Article ▸
........

By the way, would it be weird if I strated a thread around my party, where I can perhaps show some of the deco I made and all that? Would also be nice to have an overview of what the party will look like, since I can only start decorating a day in advance... And maybe some of you will have ideas on what to add or change to make it look more complete? Or is it too ego-centric to start a thread over your own party?


----------



## dane82 (Sep 24, 2012)

Nikita Storm said:


> By the way, would it be weird if I strated a thread around my party, where I can perhaps show some of the deco I made and all that? Would also be nice to have an overview of what the party will look like, since I can only start decorating a day in advance... And maybe some of you will have ideas on what to add or change to make it look more complete? Or is it too ego-centric to start a thread over your own party?


i say go for it! one thing i wish people here did more of (myself included) is share more of their party photos.


----------



## chocolatemice (May 2, 2014)

Nikita Storm said:


> By the way, would it be weird if I strated a thread around my party, where I can perhaps show some of the deco I made and all that? Would also be nice to have an overview of what the party will look like, since I can only start decorating a day in advance... And maybe some of you will have ideas on what to add or change to make it look more complete? Or is it too ego-centric to start a thread over your own party?


Definitely do it, please! I love seeing party photos and you have a great theme. I think most people here love seeing what everyone else is working on!


----------



## RottenReekie (Sep 9, 2016)

When my husband went as a mad scientist, we put dark grey eye shadow brushed on the face around the edge of his goggles, so that when the goggles were on top of his head, it looked like he had been in a lab explosion!! It was a great effect. I believe he also made his lab coat look like it had been burned in places as well.

Can't wait to see pictures!!


----------



## Nikita Storm (Sep 21, 2016)

........

Collected data ▸
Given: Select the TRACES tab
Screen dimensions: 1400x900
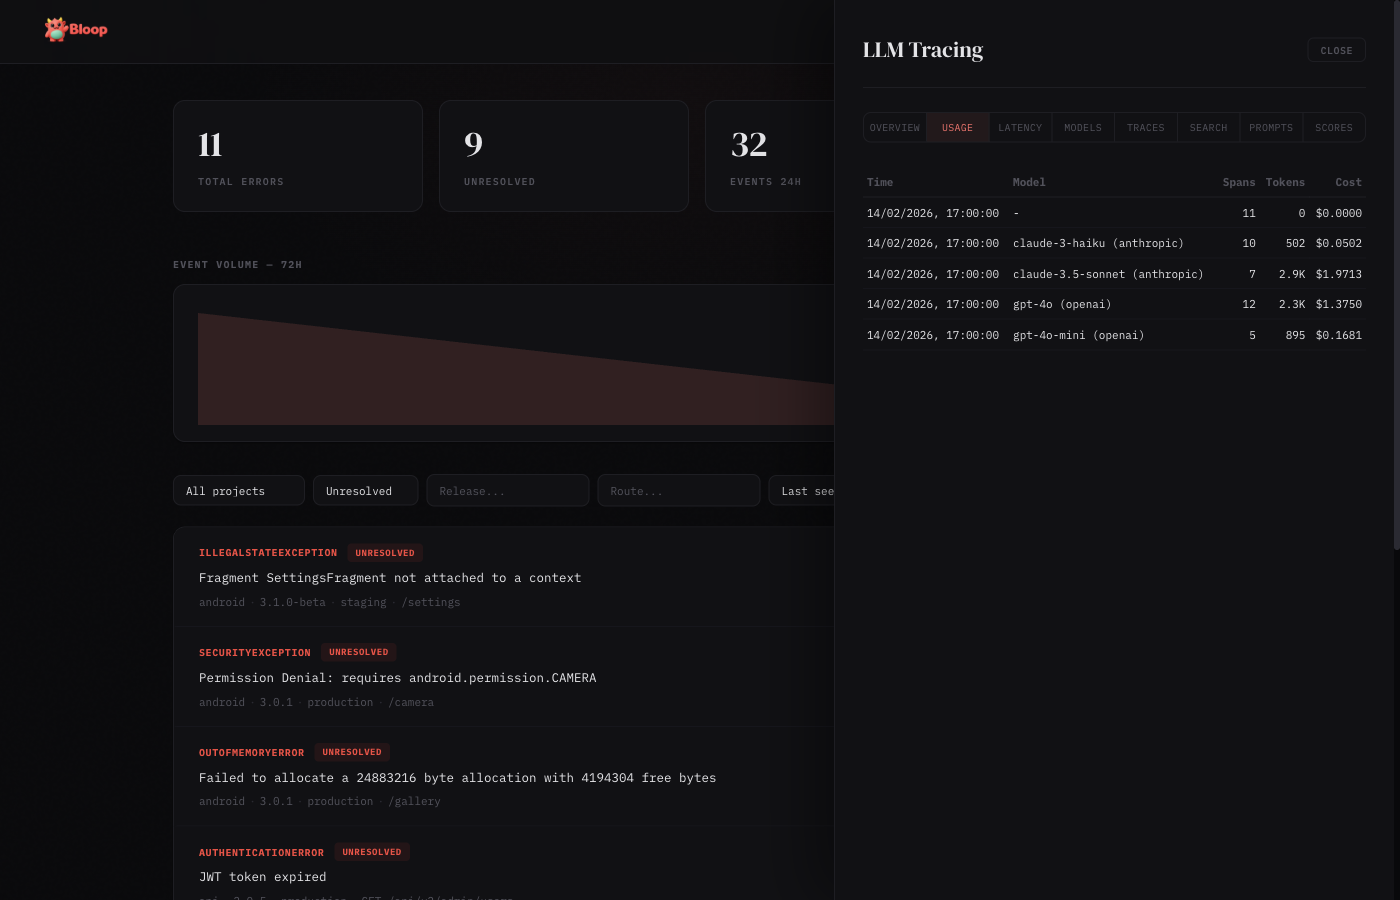Looking at the screenshot, I should 1145,127.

........

To do ▸
1. Decide whether each statement agrees with the party thread, answering yes or no and quoting the words of the thread that settle it. (a) Nikita Storm can begin decorating a week before the party. (b) dane82 counts themselves among those who do not share enough party photos. (c) RottenReekie's husband had black face paint put around the edge of his goggles.
2. Please carry on the party thread from its last line.
The data were drawn from a separate source.

Solved tasks ▸
1.
(a) No: "since I can only start decorating a day in advance"
(b) Yes: "one thing i wish people here did more of (myself included) is share more of their party photos."
(c) No: "we put dark grey eye shadow brushed on the face around the edge of his goggles"

2.
Ok, I will  feels like I should! But, sure, it would just start out with silly props and stuff I bought, but it would be nice to see it grow into a real party! Hope I can convince some of the people at the party that I can actually post pictures with them in it, afterwards


----------



## Nikita Storm (Sep 21, 2016)

RottenReekie said:


> When my husband went as a mad scientist, we put dark grey eye shadow brushed on the face around the edge of his goggles, so that when the goggles were on top of his head, it looked like he had been in a lab explosion!! It was a great effect. I believe he also made his lab coat look like it had been burned in places as well.
> 
> Can't wait to see pictures!!



Oooh! Now there's a great idea for my guy! He's stuck with his labcoat and doesn't know what to do with it at all! I'm sooooo going to present this idea! Thanx!


----------



## Wickedwench (Aug 31, 2016)

You can also go the plague doctor route. Works really well with steam punk

I am working on my hubbys plague doctor mask now. I should have pictures this weekend. But this is something similar. Just the female version.


----------



## Nikita Storm (Sep 21, 2016)

Now it's funnythat you mention that! My guy was giong for a mask like that!!! We couldn't really afford one and I don't think I could make one, not now anymore anyway. It's awesome that you did, though! It's exactly the sort of creepy he is into  What's your husband wearing for costume?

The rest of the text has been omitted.